=== Exercise instructions ===
Copy word for word, please, the lines of the entries below running from the one containing "Image resolution: width=792" to the one containing "Given: Click the Insomniac Games display name", both ends included.

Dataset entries
• • • • •
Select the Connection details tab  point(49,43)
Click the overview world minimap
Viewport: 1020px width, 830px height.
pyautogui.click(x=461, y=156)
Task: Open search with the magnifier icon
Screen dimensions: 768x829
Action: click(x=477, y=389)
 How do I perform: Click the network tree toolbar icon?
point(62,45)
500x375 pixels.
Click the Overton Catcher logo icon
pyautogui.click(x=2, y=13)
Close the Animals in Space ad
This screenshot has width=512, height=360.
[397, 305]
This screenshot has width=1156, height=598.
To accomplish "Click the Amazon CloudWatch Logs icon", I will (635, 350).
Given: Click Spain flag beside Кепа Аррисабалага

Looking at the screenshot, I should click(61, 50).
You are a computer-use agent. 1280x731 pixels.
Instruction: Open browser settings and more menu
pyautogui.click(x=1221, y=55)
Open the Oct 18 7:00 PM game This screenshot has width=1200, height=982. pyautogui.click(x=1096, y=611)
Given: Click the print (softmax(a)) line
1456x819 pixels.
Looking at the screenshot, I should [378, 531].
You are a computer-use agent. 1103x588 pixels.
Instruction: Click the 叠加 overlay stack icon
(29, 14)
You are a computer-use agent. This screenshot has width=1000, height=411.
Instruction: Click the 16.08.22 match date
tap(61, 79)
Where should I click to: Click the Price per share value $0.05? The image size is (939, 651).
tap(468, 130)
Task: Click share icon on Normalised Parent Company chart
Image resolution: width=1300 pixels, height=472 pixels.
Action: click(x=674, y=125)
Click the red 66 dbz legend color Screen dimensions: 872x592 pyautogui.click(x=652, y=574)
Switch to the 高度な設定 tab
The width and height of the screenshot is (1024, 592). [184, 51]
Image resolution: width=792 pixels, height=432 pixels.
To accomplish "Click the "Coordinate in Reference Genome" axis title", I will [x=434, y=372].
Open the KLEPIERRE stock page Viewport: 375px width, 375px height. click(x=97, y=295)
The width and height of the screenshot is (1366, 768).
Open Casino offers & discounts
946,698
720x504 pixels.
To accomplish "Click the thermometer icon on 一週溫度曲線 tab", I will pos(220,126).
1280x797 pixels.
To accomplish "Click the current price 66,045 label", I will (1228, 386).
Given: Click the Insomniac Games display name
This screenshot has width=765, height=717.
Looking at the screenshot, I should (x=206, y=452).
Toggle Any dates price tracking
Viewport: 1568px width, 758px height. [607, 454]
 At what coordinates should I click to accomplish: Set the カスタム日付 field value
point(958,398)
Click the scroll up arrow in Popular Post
• • • • •
=== Solution ===
Image resolution: width=792 pixels, height=432 pixels.
To accomplish "Click the "Coordinate in Reference Genome" axis title", I will [x=434, y=372].
Open the KLEPIERRE stock page Viewport: 375px width, 375px height. click(x=97, y=295)
The width and height of the screenshot is (1366, 768).
Open Casino offers & discounts
946,698
720x504 pixels.
To accomplish "Click the thermometer icon on 一週溫度曲線 tab", I will pos(220,126).
1280x797 pixels.
To accomplish "Click the current price 66,045 label", I will (1228, 386).
Given: Click the Insomniac Games display name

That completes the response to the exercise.